Peru is hosting several exploration programs in early 1999, while the start-up of Aguaytia field buoyed the country's production in 1998.
In offshore action, Perupetro expects Repsol SA to begin drilling two exploration wells by mid-1999 on Block Z-29 in the Trujillo and Sechura-Salaverry basins (see map, OGJ, Dec. 7, 1998, p. 87). Repsol and partners Braspetro, Ranger Oil, and YPF of Argentina have requested an expansion of the block Z-29.
A group led by Pangaea Energy, Calgary, is considering whether to drill a second wildcat on Ucayali basin Block 71. It plugged its first wildcat, on the Shahuinto structure, in November.
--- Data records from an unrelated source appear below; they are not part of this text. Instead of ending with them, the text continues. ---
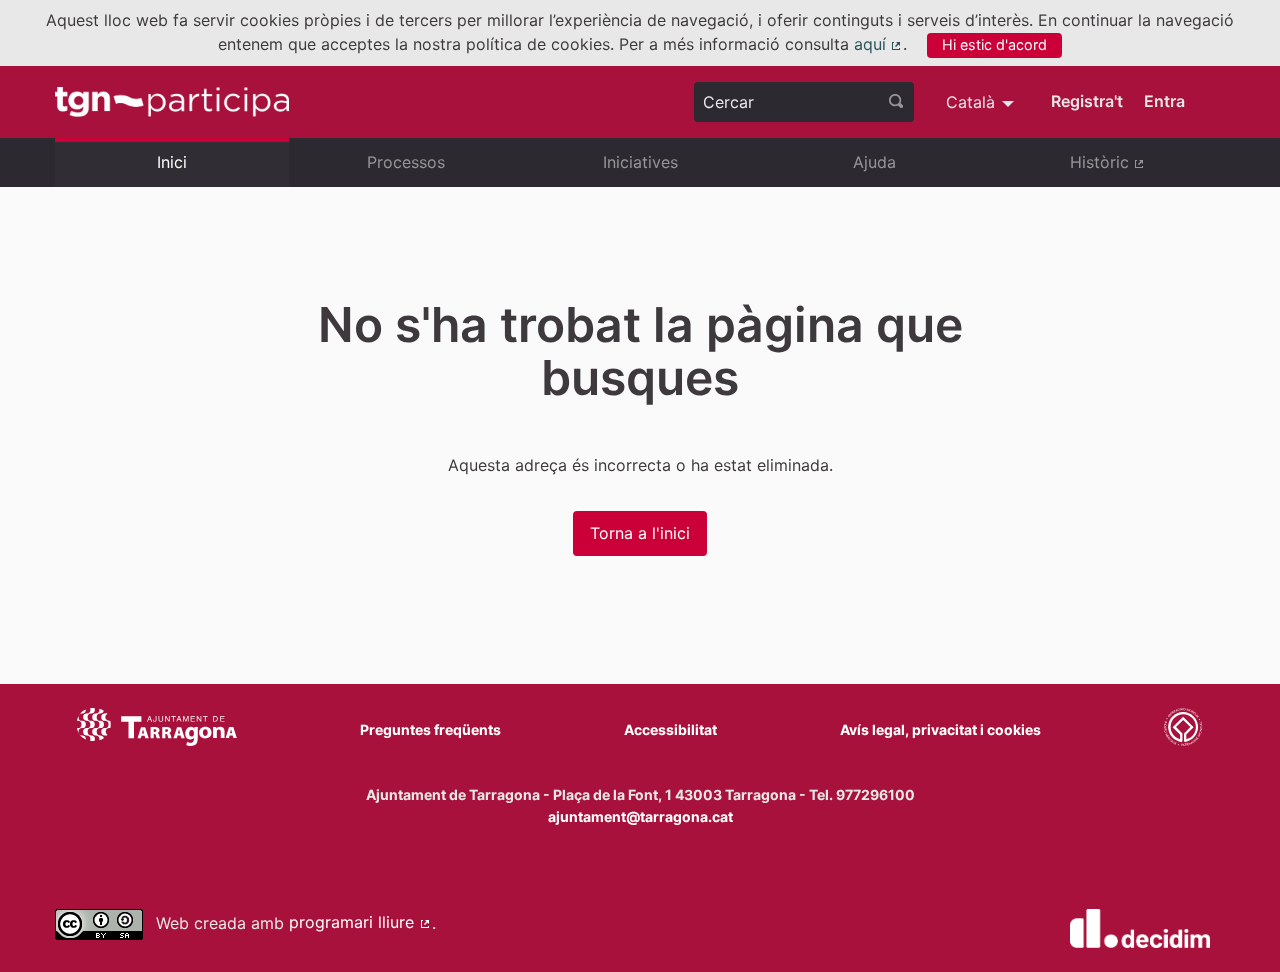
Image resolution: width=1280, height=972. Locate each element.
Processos (406, 162)
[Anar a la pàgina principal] (172, 102)
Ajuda (874, 162)
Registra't (1087, 101)
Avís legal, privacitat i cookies (940, 729)
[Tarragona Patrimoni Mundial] (1183, 730)
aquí (879, 44)
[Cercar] (896, 102)
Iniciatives (640, 162)
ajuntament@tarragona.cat (640, 816)
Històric (1147, 170)
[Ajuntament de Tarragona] (157, 730)
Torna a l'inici (640, 533)
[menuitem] (982, 102)
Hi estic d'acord (994, 44)
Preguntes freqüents (430, 729)
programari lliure (360, 922)
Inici (172, 162)
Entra (1164, 101)
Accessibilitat (670, 729)
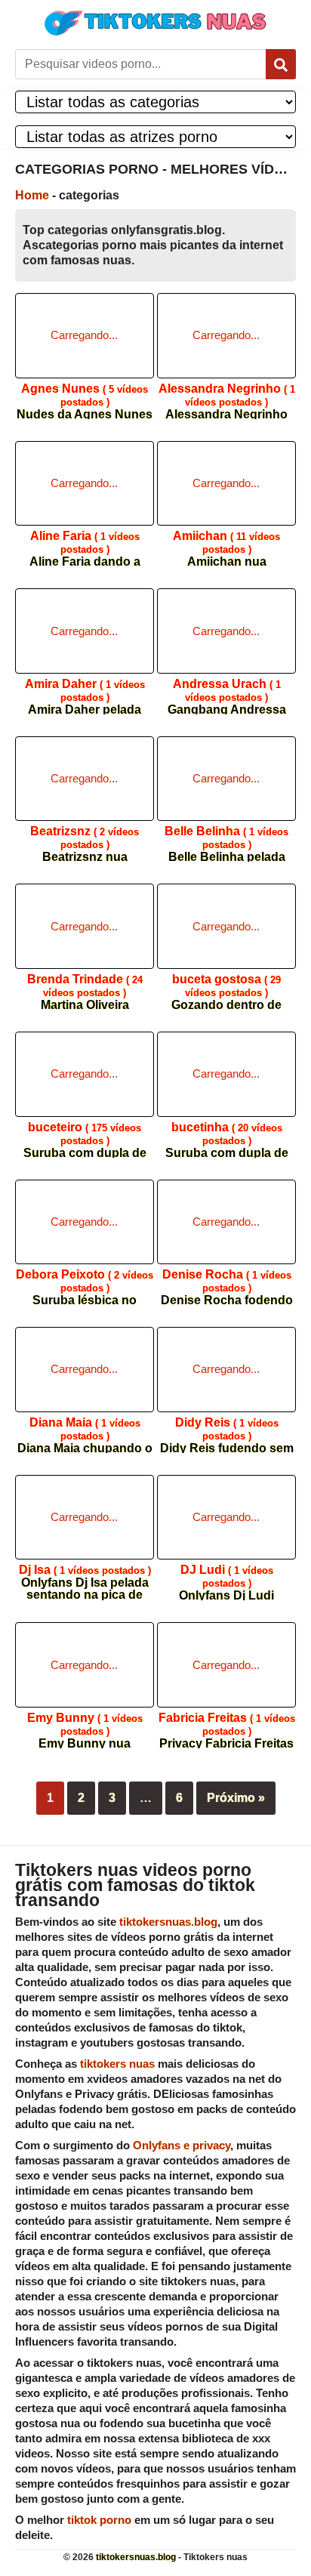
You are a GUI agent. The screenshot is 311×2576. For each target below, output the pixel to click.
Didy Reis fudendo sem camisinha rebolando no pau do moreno (227, 1430)
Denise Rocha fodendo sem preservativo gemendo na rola (227, 1282)
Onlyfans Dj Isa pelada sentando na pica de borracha (85, 1577)
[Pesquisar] (281, 64)
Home (32, 195)
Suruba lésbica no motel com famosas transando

Pangaea is the operator in association with Murphy Oil Corp. and Black Sea Energy Ltd. Drilling of a second well at the San Gregorio structure in the southwestern part of the block, unconnected with Shahuinto, depends partly on obtaining new partners. The companies' contract with Perupetro SA gives them until end-1999 to decide whether to drill.
Phillips Petroleum Co. is drilling its first wildcat on Ucayali Block 82, south of Pangaea.
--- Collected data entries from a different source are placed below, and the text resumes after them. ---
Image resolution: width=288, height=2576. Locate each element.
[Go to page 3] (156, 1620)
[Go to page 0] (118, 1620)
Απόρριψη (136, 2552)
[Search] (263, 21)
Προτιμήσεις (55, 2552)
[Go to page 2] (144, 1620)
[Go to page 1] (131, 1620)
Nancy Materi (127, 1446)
Mobil Oil Corp. by early January had drilled to 10,000 ft on Madre de Dios basin Block 78. Mobil operates in partnership with Elf Aquitaine and Exxon, with each company holding one-third of the contract.
The Shell-Mobil consortium operating Block 75 neighboring the Camisea natural gas fields must decide by Mar. 18 whether to drill a second well on the block following a major gas find on the same trend as the Camisea fields. Shell and Mobil must relinquish the block unless they drill a second well.
The companies are removing equipment from the former Camisea project and have notified local communities that they will be ending their projects with them at the end of March.
In the northern jungle Barrett Resources Corp. temporarily abandoned the three wells in which it found heavy oil on Maranon basin Block 67 and where it is also seeking a partner to continue the project (OGJ, Jan. 11, 1999, p. 66). Barrett has presented an environmental impact study to undertake 2D and 3D seismic work on the block.
Oil production climbsPeru's oil production through 1998 averaged 115,593 b/d, down 2.2% from 1997. Most of the fall was on the north coast, where heavy rains and floods caused damage in oil fields.
Production continued to fall towards yearend with sharp oil price declines. Output averaged 112,780 b/d in December compared with 113,970 b/d in December 1997.
The 1998 output would have been 2,121 b/d lower had it not been for start-up of production of natural gas liquids and condensate from the Aguaytia gas field near Pucallpa in the Ucayali basin half way through the year (OGJ, May 25, 1998, p. 23).